---- RECORDED DATA

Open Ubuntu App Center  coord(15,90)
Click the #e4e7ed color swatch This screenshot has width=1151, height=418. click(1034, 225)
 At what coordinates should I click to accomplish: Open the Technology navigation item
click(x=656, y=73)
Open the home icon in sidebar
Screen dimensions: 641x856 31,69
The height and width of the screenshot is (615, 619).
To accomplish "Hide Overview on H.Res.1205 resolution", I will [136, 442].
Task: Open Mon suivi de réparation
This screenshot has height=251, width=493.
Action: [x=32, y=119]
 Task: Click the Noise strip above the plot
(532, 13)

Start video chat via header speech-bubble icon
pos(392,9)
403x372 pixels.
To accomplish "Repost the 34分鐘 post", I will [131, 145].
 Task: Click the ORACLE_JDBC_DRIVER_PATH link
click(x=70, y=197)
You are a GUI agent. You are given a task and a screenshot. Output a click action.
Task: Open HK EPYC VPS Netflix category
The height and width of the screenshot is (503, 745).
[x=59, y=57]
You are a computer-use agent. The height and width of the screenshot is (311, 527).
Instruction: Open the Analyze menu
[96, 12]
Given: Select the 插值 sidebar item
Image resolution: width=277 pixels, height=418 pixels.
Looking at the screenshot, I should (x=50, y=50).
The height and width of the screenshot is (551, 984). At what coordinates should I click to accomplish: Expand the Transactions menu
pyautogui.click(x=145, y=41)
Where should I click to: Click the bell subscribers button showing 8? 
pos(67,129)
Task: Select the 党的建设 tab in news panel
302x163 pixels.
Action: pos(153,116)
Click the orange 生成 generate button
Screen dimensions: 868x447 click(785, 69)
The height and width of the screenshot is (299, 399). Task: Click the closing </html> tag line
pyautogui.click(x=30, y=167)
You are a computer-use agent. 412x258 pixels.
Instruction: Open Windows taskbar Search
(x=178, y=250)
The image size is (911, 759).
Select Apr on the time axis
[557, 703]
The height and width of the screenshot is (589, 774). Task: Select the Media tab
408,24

--------

### GOAL OF THE EXERCISE
Rewrite all the records above, replacing every "pixels" with "px" and leaving everything else unchanged.

### RESULT OF THE TASK
Open Ubuntu App Center  coord(15,90)
Click the #e4e7ed color swatch This screenshot has width=1151, height=418. click(1034, 225)
 At what coordinates should I click to accomplish: Open the Technology navigation item
click(x=656, y=73)
Open the home icon in sidebar
Screen dimensions: 641x856 31,69
The height and width of the screenshot is (615, 619).
To accomplish "Hide Overview on H.Res.1205 resolution", I will [136, 442].
Task: Open Mon suivi de réparation
This screenshot has height=251, width=493.
Action: [x=32, y=119]
 Task: Click the Noise strip above the plot
(532, 13)

Start video chat via header speech-bubble icon
pos(392,9)
403x372 px.
To accomplish "Repost the 34分鐘 post", I will [131, 145].
 Task: Click the ORACLE_JDBC_DRIVER_PATH link
click(x=70, y=197)
You are a GUI agent. You are given a task and a screenshot. Output a click action.
Task: Open HK EPYC VPS Netflix category
The height and width of the screenshot is (503, 745).
[x=59, y=57]
You are a computer-use agent. The height and width of the screenshot is (311, 527).
Instruction: Open the Analyze menu
[96, 12]
Given: Select the 插值 sidebar item
Image resolution: width=277 px, height=418 px.
Looking at the screenshot, I should (x=50, y=50).
The height and width of the screenshot is (551, 984). At what coordinates should I click to accomplish: Expand the Transactions menu
pyautogui.click(x=145, y=41)
Where should I click to: Click the bell subscribers button showing 8? 
pos(67,129)
Task: Select the 党的建设 tab in news panel
302x163 px.
Action: pos(153,116)
Click the orange 生成 generate button
Screen dimensions: 868x447 click(785, 69)
The height and width of the screenshot is (299, 399). Task: Click the closing </html> tag line
pyautogui.click(x=30, y=167)
You are a computer-use agent. 412x258 px.
Instruction: Open Windows taskbar Search
(x=178, y=250)
The image size is (911, 759).
Select Apr on the time axis
[557, 703]
The height and width of the screenshot is (589, 774). Task: Select the Media tab
408,24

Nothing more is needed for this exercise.